§ **Directions**:
Swap "computer-use agent" for "screen-control agent" throughout the items below, and reproduce them with every other word and mark left unchanged.

§ **Data provided**:
****

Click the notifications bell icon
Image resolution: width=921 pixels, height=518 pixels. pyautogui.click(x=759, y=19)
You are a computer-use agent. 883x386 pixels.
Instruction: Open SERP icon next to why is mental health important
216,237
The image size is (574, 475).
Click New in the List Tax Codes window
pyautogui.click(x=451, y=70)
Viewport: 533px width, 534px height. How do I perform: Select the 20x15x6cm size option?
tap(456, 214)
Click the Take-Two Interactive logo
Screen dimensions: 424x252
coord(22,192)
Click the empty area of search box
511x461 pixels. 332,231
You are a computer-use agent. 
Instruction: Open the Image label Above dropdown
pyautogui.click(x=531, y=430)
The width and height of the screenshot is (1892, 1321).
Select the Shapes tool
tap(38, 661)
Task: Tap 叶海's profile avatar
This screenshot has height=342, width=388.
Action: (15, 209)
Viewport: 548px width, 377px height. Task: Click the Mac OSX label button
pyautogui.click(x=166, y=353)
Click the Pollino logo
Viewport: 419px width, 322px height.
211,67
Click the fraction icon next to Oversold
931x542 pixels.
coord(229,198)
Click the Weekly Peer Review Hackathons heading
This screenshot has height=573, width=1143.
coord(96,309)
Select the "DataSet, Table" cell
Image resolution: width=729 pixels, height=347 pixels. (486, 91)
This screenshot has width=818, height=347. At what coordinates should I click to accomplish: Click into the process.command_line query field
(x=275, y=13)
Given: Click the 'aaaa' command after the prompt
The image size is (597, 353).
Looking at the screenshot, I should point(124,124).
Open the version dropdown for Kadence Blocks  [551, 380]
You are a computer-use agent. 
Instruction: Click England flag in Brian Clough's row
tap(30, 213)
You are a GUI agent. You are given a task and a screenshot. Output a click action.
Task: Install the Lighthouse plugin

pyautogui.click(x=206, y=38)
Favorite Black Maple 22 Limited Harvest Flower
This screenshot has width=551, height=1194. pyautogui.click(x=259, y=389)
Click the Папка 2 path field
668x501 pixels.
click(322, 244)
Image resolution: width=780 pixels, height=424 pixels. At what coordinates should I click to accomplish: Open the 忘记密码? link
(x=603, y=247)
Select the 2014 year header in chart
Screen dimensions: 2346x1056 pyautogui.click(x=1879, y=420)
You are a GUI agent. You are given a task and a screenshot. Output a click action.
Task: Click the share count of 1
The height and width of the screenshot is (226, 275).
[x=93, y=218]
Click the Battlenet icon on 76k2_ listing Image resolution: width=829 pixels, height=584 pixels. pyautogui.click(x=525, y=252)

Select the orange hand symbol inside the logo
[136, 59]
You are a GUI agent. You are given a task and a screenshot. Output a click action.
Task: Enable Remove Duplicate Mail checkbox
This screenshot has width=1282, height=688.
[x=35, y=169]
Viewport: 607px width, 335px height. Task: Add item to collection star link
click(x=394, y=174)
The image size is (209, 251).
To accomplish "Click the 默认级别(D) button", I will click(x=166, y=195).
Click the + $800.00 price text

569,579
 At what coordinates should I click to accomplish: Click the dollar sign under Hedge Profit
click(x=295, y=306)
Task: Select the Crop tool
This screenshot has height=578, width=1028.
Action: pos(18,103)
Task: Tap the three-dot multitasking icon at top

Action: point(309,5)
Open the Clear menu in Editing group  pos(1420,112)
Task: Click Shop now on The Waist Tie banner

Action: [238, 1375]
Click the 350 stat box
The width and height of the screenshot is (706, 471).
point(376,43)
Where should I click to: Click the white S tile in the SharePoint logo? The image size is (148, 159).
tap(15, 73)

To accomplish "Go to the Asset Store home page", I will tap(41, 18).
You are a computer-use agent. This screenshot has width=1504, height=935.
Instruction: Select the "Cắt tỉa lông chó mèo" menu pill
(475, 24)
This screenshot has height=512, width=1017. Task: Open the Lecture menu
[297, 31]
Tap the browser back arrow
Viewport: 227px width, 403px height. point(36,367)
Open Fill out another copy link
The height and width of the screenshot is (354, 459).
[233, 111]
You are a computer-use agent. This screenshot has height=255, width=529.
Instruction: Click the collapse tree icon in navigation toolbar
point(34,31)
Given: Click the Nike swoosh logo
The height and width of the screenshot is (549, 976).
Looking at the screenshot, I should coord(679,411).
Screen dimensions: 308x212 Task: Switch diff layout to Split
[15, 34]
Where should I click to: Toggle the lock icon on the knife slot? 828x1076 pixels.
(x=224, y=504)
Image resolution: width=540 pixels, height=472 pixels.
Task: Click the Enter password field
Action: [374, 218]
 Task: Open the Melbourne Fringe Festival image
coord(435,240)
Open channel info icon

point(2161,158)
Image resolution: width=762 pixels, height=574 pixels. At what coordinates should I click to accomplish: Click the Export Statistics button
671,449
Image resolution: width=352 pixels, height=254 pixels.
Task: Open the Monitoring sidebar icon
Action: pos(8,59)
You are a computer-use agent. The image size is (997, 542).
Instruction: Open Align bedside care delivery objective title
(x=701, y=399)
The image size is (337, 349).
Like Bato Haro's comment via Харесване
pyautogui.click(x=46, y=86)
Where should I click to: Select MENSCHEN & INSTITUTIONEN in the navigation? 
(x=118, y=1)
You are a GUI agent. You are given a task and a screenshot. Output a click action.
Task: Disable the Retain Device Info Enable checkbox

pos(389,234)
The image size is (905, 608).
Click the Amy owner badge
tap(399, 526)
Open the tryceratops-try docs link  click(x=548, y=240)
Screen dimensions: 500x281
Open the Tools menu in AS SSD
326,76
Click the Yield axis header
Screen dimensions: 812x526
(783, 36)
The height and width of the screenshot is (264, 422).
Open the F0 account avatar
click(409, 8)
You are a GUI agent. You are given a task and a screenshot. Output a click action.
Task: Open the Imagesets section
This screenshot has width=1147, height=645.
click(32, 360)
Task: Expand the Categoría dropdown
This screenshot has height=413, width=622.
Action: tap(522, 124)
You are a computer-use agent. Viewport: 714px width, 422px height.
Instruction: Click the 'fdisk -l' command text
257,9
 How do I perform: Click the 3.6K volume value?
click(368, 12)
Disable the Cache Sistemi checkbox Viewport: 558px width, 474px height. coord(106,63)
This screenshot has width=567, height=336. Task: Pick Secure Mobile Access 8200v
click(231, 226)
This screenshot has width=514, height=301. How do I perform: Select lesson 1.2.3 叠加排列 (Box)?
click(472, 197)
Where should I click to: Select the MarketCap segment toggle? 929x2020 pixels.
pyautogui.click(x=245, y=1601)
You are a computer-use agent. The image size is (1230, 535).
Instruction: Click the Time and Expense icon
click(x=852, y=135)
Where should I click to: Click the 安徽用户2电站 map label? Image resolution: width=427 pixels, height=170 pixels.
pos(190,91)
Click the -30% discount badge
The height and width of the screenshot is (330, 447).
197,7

****

§ **Exercise response**:
Click the notifications bell icon
Image resolution: width=921 pixels, height=518 pixels. pyautogui.click(x=759, y=19)
You are a screen-control agent. 883x386 pixels.
Instruction: Open SERP icon next to why is mental health important
216,237
The image size is (574, 475).
Click New in the List Tax Codes window
pyautogui.click(x=451, y=70)
Viewport: 533px width, 534px height. How do I perform: Select the 20x15x6cm size option?
tap(456, 214)
Click the Take-Two Interactive logo
Screen dimensions: 424x252
coord(22,192)
Click the empty area of search box
511x461 pixels. 332,231
You are a screen-control agent. 
Instruction: Open the Image label Above dropdown
pyautogui.click(x=531, y=430)
The width and height of the screenshot is (1892, 1321).
Select the Shapes tool
tap(38, 661)
Task: Tap 叶海's profile avatar
This screenshot has height=342, width=388.
Action: (15, 209)
Viewport: 548px width, 377px height. Task: Click the Mac OSX label button
pyautogui.click(x=166, y=353)
Click the Pollino logo
Viewport: 419px width, 322px height.
211,67
Click the fraction icon next to Oversold
931x542 pixels.
coord(229,198)
Click the Weekly Peer Review Hackathons heading
This screenshot has height=573, width=1143.
coord(96,309)
Select the "DataSet, Table" cell
Image resolution: width=729 pixels, height=347 pixels. (486, 91)
This screenshot has width=818, height=347. At what coordinates should I click to accomplish: Click into the process.command_line query field
(x=275, y=13)
Given: Click the 'aaaa' command after the prompt
The image size is (597, 353).
Looking at the screenshot, I should point(124,124).
Open the version dropdown for Kadence Blocks  [551, 380]
You are a screen-control agent. 
Instruction: Click England flag in Brian Clough's row
tap(30, 213)
You are a GUI agent. You are given a task and a screenshot. Output a click action.
Task: Install the Lighthouse plugin

pyautogui.click(x=206, y=38)
Favorite Black Maple 22 Limited Harvest Flower
This screenshot has width=551, height=1194. pyautogui.click(x=259, y=389)
Click the Папка 2 path field
668x501 pixels.
click(322, 244)
Image resolution: width=780 pixels, height=424 pixels. At what coordinates should I click to accomplish: Open the 忘记密码? link
(x=603, y=247)
Select the 2014 year header in chart
Screen dimensions: 2346x1056 pyautogui.click(x=1879, y=420)
You are a GUI agent. You are given a task and a screenshot. Output a click action.
Task: Click the share count of 1
The height and width of the screenshot is (226, 275).
[x=93, y=218]
Click the Battlenet icon on 76k2_ listing Image resolution: width=829 pixels, height=584 pixels. pyautogui.click(x=525, y=252)

Select the orange hand symbol inside the logo
[136, 59]
You are a GUI agent. You are given a task and a screenshot. Output a click action.
Task: Enable Remove Duplicate Mail checkbox
This screenshot has width=1282, height=688.
[x=35, y=169]
Viewport: 607px width, 335px height. Task: Add item to collection star link
click(x=394, y=174)
The image size is (209, 251).
To accomplish "Click the 默认级别(D) button", I will click(x=166, y=195).
Click the + $800.00 price text

569,579
 At what coordinates should I click to accomplish: Click the dollar sign under Hedge Profit
click(x=295, y=306)
Task: Select the Crop tool
This screenshot has height=578, width=1028.
Action: pos(18,103)
Task: Tap the three-dot multitasking icon at top

Action: point(309,5)
Open the Clear menu in Editing group  pos(1420,112)
Task: Click Shop now on The Waist Tie banner

Action: [238, 1375]
Click the 350 stat box
The width and height of the screenshot is (706, 471).
point(376,43)
Where should I click to: Click the white S tile in the SharePoint logo? The image size is (148, 159).
tap(15, 73)

To accomplish "Go to the Asset Store home page", I will tap(41, 18).
You are a screen-control agent. This screenshot has width=1504, height=935.
Instruction: Select the "Cắt tỉa lông chó mèo" menu pill
(475, 24)
This screenshot has height=512, width=1017. Task: Open the Lecture menu
[297, 31]
Tap the browser back arrow
Viewport: 227px width, 403px height. point(36,367)
Open Fill out another copy link
The height and width of the screenshot is (354, 459).
[233, 111]
You are a screen-control agent. This screenshot has height=255, width=529.
Instruction: Click the collapse tree icon in navigation toolbar
point(34,31)
Given: Click the Nike swoosh logo
The height and width of the screenshot is (549, 976).
Looking at the screenshot, I should coord(679,411).
Screen dimensions: 308x212 Task: Switch diff layout to Split
[15, 34]
Where should I click to: Toggle the lock icon on the knife slot? 828x1076 pixels.
(x=224, y=504)
Image resolution: width=540 pixels, height=472 pixels.
Task: Click the Enter password field
Action: [374, 218]
 Task: Open the Melbourne Fringe Festival image
coord(435,240)
Open channel info icon

point(2161,158)
Image resolution: width=762 pixels, height=574 pixels. At what coordinates should I click to accomplish: Click the Export Statistics button
671,449
Image resolution: width=352 pixels, height=254 pixels.
Task: Open the Monitoring sidebar icon
Action: pos(8,59)
You are a screen-control agent. The image size is (997, 542).
Instruction: Open Align bedside care delivery objective title
(x=701, y=399)
The image size is (337, 349).
Like Bato Haro's comment via Харесване
pyautogui.click(x=46, y=86)
Where should I click to: Select MENSCHEN & INSTITUTIONEN in the navigation? 
(x=118, y=1)
You are a GUI agent. You are given a task and a screenshot. Output a click action.
Task: Disable the Retain Device Info Enable checkbox

pos(389,234)
The image size is (905, 608).
Click the Amy owner badge
tap(399, 526)
Open the tryceratops-try docs link  click(x=548, y=240)
Screen dimensions: 500x281
Open the Tools menu in AS SSD
326,76
Click the Yield axis header
Screen dimensions: 812x526
(783, 36)
The height and width of the screenshot is (264, 422).
Open the F0 account avatar
click(409, 8)
You are a GUI agent. You are given a task and a screenshot. Output a click action.
Task: Open the Imagesets section
This screenshot has width=1147, height=645.
click(32, 360)
Task: Expand the Categoría dropdown
This screenshot has height=413, width=622.
Action: tap(522, 124)
You are a screen-control agent. Viewport: 714px width, 422px height.
Instruction: Click the 'fdisk -l' command text
257,9
 How do I perform: Click the 3.6K volume value?
click(368, 12)
Disable the Cache Sistemi checkbox Viewport: 558px width, 474px height. coord(106,63)
This screenshot has width=567, height=336. Task: Pick Secure Mobile Access 8200v
click(231, 226)
This screenshot has width=514, height=301. How do I perform: Select lesson 1.2.3 叠加排列 (Box)?
click(472, 197)
Where should I click to: Select the MarketCap segment toggle? 929x2020 pixels.
pyautogui.click(x=245, y=1601)
You are a screen-control agent. The image size is (1230, 535).
Instruction: Click the Time and Expense icon
click(x=852, y=135)
Where should I click to: Click the 安徽用户2电站 map label? Image resolution: width=427 pixels, height=170 pixels.
pos(190,91)
Click the -30% discount badge
The height and width of the screenshot is (330, 447).
197,7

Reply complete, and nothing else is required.